If $v$ is a column vector, then how many non-zero eigenvalues does the matrix $vv^T$ have? What are the eigenvalues? What are the corresponding eigenvectors? What are the eigenvectors corresponding to the zero eigenvalues?
[Note: This is not homework]
Let $v^T=(a_1\; a_2\;\cdots\; a_n)$ so $vv^T=(a_1v\; a_2v\;\cdots\;a_nv) $ hence the columns of $vv^T$ are lineraly dependant so $\operatorname{rank}(vv^T)=1$ (if $v\ne0$) and then $0$ is an eigenvalue with multiplicity $n-1$ and the last eigenvalue is $\operatorname{tr}(vv^T)=\sum_k a_k^2$.

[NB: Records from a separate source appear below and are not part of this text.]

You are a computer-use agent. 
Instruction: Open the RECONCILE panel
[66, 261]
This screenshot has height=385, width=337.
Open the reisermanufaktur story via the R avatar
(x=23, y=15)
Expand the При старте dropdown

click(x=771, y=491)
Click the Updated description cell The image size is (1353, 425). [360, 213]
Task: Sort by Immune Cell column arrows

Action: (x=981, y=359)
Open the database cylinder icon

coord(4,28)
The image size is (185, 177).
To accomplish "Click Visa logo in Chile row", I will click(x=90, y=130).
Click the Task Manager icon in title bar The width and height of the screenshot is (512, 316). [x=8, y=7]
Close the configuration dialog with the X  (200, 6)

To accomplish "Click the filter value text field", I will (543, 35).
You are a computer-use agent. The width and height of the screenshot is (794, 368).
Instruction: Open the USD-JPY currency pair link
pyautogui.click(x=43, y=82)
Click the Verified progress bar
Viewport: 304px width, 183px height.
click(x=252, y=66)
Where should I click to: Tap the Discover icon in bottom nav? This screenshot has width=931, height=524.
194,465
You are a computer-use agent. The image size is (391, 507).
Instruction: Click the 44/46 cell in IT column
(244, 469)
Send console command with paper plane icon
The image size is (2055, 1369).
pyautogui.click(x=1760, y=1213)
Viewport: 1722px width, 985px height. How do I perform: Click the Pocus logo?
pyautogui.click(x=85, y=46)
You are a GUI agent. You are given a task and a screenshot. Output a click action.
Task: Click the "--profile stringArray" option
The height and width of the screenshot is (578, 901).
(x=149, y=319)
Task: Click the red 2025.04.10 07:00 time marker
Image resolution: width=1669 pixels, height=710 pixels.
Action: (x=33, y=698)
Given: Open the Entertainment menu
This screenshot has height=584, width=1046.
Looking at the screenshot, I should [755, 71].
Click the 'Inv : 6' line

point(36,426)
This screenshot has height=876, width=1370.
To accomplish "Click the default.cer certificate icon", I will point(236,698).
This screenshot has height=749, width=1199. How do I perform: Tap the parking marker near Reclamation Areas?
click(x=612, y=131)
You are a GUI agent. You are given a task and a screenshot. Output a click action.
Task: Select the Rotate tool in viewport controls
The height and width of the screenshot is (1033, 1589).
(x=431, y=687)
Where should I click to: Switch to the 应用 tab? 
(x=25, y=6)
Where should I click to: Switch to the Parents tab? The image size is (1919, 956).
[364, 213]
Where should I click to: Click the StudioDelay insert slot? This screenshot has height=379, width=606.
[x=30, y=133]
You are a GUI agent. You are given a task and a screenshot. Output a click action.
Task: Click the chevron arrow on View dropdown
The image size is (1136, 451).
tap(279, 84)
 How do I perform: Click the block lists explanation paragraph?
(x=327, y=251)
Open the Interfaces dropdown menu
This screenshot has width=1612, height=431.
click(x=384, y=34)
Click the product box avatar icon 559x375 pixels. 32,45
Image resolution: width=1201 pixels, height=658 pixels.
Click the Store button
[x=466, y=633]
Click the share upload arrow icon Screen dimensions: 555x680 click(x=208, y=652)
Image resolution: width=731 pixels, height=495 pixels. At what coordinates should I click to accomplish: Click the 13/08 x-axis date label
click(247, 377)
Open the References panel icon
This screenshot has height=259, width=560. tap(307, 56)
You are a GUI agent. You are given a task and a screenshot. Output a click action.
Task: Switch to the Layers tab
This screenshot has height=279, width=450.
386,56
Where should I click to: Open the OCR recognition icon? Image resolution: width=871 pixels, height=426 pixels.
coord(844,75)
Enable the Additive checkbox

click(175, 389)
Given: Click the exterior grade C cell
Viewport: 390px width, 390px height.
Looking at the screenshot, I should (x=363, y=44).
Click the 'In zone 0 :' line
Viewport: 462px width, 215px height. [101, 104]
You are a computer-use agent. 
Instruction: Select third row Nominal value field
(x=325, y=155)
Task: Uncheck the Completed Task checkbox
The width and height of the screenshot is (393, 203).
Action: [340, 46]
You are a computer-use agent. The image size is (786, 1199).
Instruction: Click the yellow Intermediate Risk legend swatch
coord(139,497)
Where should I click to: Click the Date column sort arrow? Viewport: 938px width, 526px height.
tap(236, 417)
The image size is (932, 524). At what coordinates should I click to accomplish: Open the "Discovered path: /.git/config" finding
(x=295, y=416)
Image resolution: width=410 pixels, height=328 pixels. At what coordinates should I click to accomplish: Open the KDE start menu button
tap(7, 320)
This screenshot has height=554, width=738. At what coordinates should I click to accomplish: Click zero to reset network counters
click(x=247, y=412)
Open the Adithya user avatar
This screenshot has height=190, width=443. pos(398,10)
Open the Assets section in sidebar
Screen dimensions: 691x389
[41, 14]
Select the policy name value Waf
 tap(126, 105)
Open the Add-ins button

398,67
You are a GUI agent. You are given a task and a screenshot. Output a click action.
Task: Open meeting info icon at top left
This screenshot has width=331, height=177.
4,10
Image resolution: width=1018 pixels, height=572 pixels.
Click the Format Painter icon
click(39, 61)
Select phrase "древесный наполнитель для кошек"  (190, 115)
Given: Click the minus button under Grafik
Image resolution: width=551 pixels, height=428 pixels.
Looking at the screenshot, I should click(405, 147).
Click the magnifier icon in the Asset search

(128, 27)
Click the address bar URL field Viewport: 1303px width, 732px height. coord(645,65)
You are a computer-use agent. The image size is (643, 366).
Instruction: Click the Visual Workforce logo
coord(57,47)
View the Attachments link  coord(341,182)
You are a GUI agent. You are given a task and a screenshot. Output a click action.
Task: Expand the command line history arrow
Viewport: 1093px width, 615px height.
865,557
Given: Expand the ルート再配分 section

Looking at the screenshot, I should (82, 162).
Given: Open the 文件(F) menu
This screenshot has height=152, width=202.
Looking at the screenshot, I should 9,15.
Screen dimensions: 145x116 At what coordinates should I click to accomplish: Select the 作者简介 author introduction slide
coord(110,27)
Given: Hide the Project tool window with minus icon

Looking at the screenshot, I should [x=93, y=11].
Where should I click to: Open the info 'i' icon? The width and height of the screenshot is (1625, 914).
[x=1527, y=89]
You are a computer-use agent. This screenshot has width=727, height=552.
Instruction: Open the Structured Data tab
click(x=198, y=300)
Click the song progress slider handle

Now if $(e_i)$ is the canonical basis then $e_i-e_1$, $i=2,\ldots,n$ is in the kernel of $vv^T$ so they are eigenvectors of $vv^T$ associated to the eigenvalue $0$. Finaly find vector $x=(x_1,\ldots,x_n)^T$ an eigenvector of $vv^T$ associated to the eigenvalue $\operatorname{tr}(vv^T)$ by solving $$vv^T x=\operatorname{tr}(vv^T)x$$
Since $v$ has rank $1$ then so does $vv^T$. So, there is only one non zero eigen value. Note that $vv^Tv=(v^Tv)v$ that means $v$ is the eigen vector corresponding to $v^Tv$.